INFORMATION PROVIDED

+-------+

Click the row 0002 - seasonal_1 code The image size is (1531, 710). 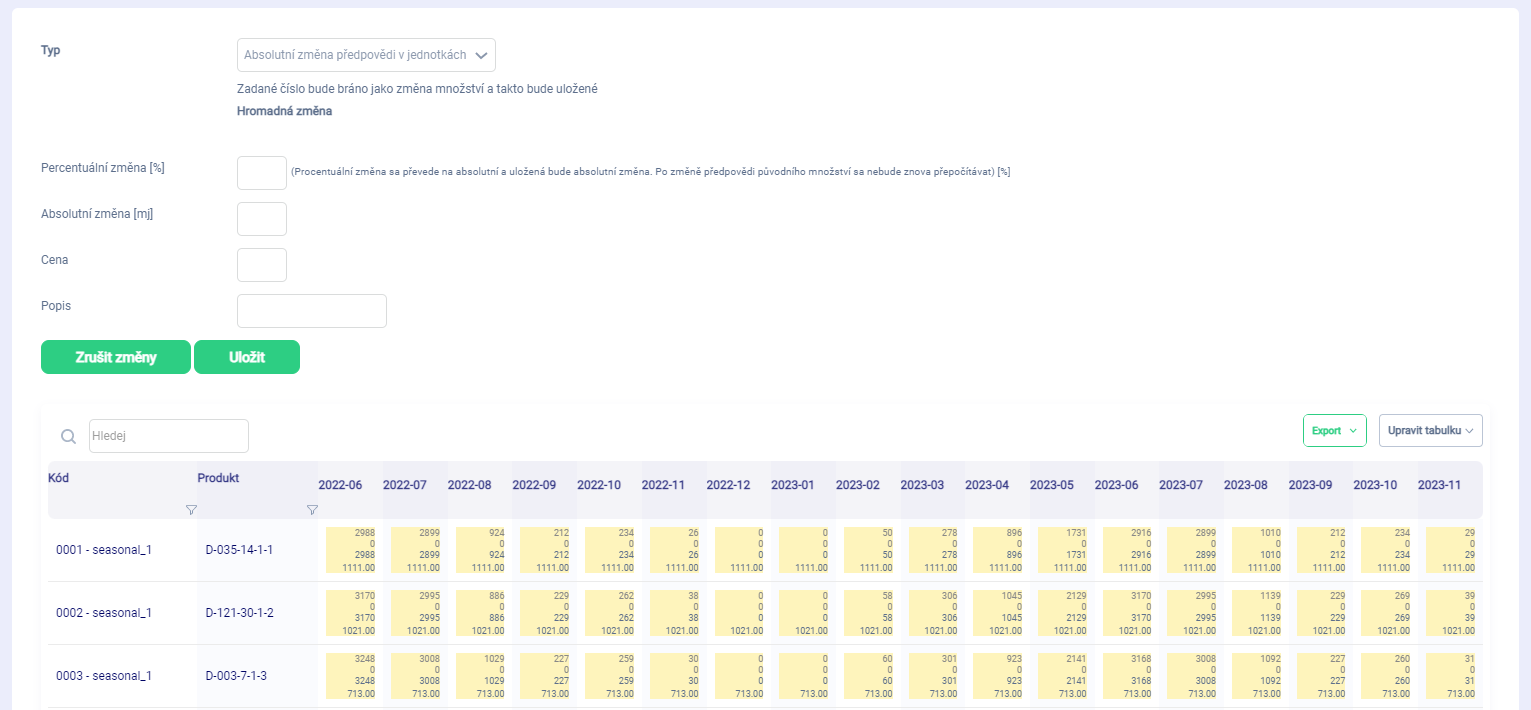click(104, 613)
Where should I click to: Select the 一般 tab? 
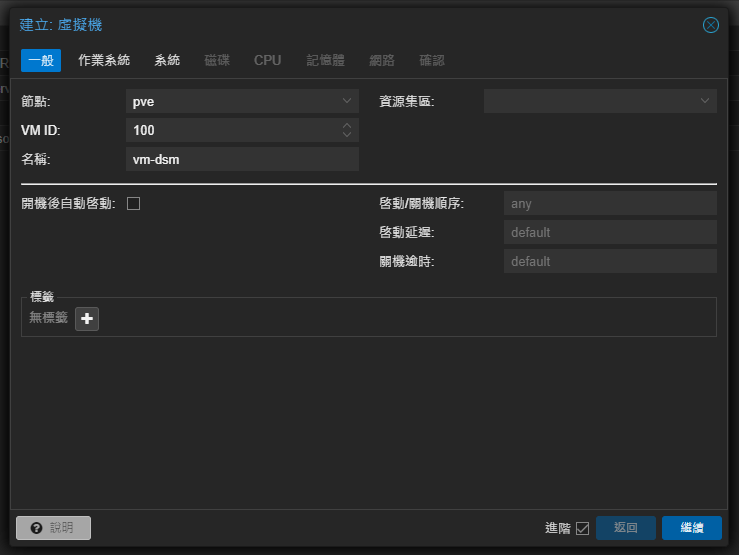[x=41, y=60]
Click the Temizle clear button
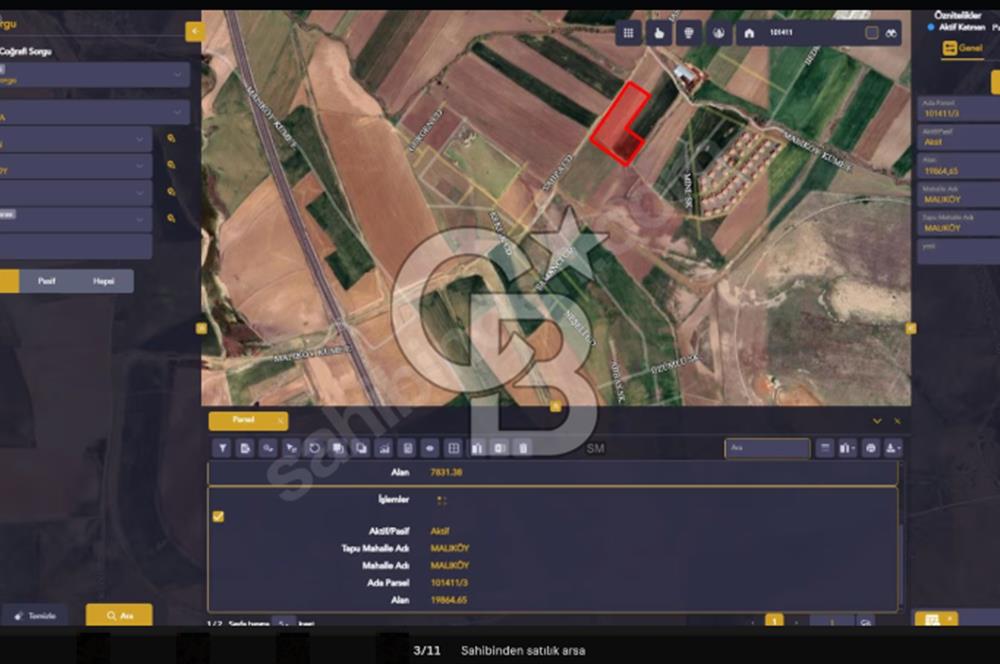The height and width of the screenshot is (664, 1000). [x=35, y=616]
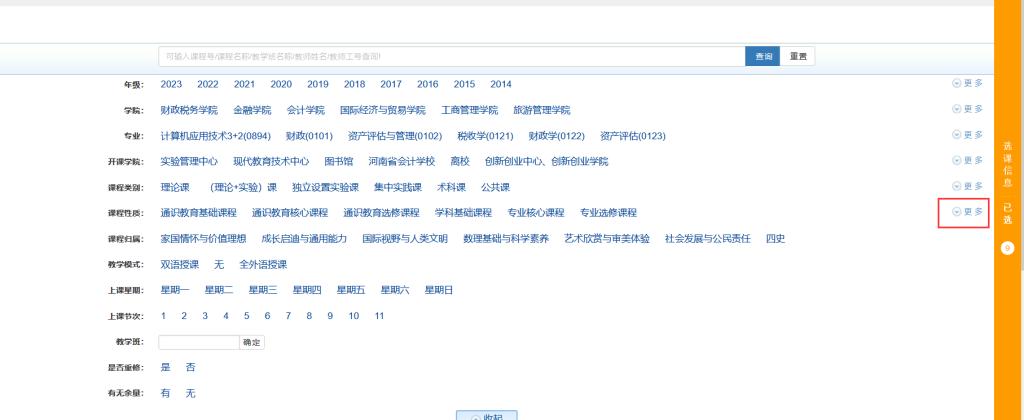Select 会计学院 college filter
The height and width of the screenshot is (420, 1024).
[x=306, y=110]
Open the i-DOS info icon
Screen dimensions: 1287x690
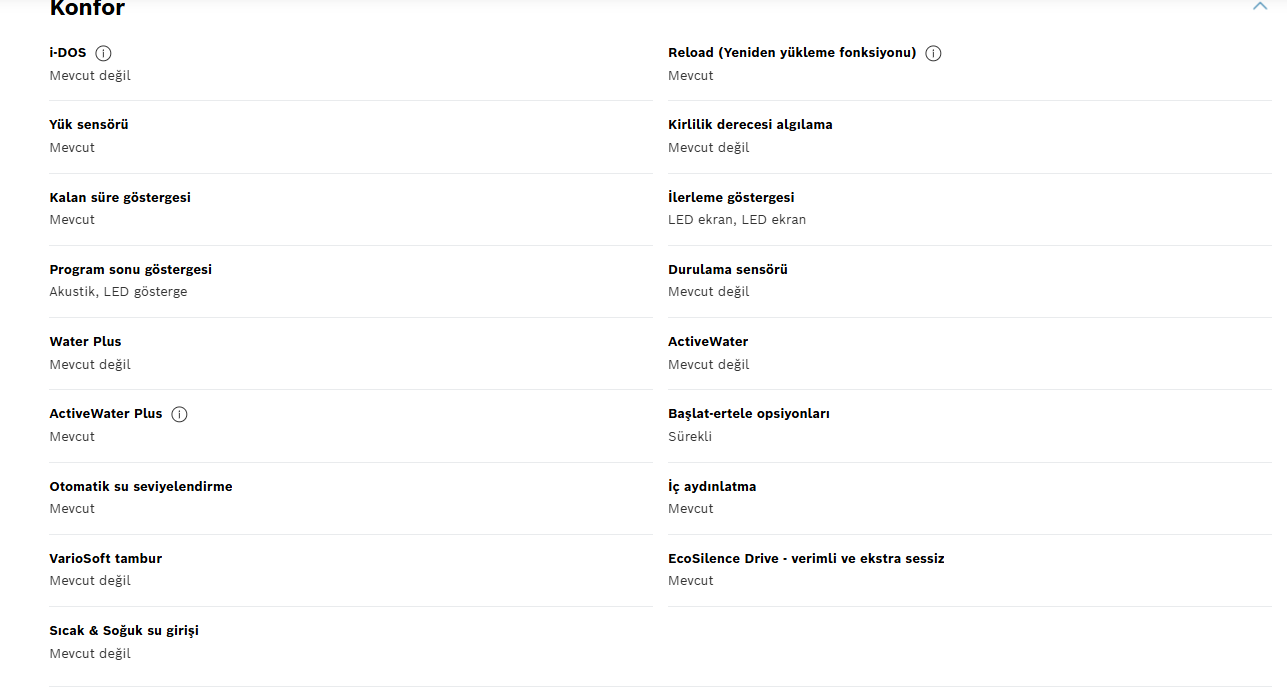(103, 53)
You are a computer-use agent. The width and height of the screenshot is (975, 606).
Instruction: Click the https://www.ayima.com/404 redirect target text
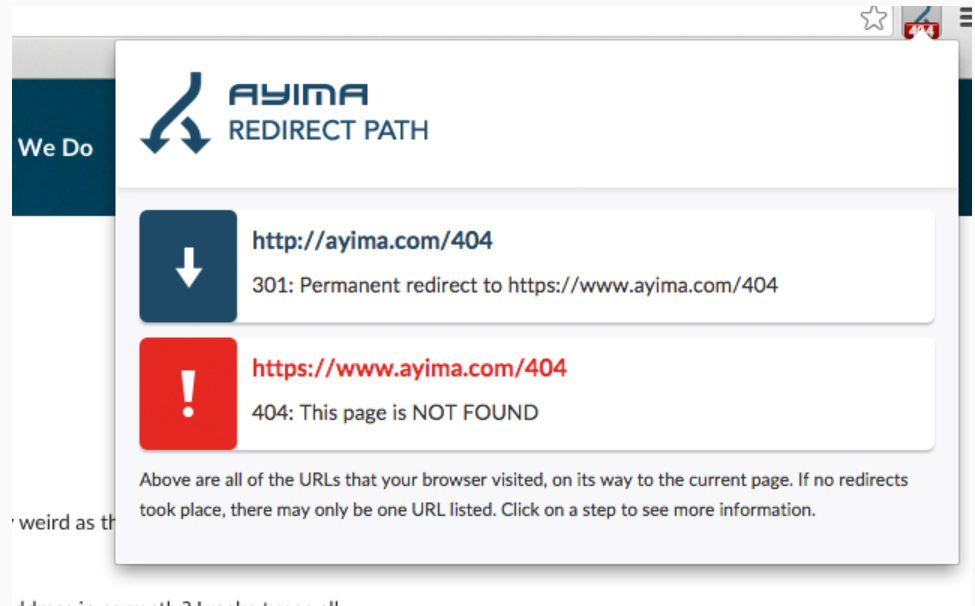[x=642, y=285]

+-------+

PROBLEM
Find the line with "You are a computer-use" in the listing above, then write it out along with every later line through the last one, exactly, omitting pictures.

SOLUTION TO THE EXERCISE
You are a computer-use agent. The width and height of the screenshot is (975, 606).
Instruction: Click the https://www.ayima.com/404 redirect target text
[x=642, y=285]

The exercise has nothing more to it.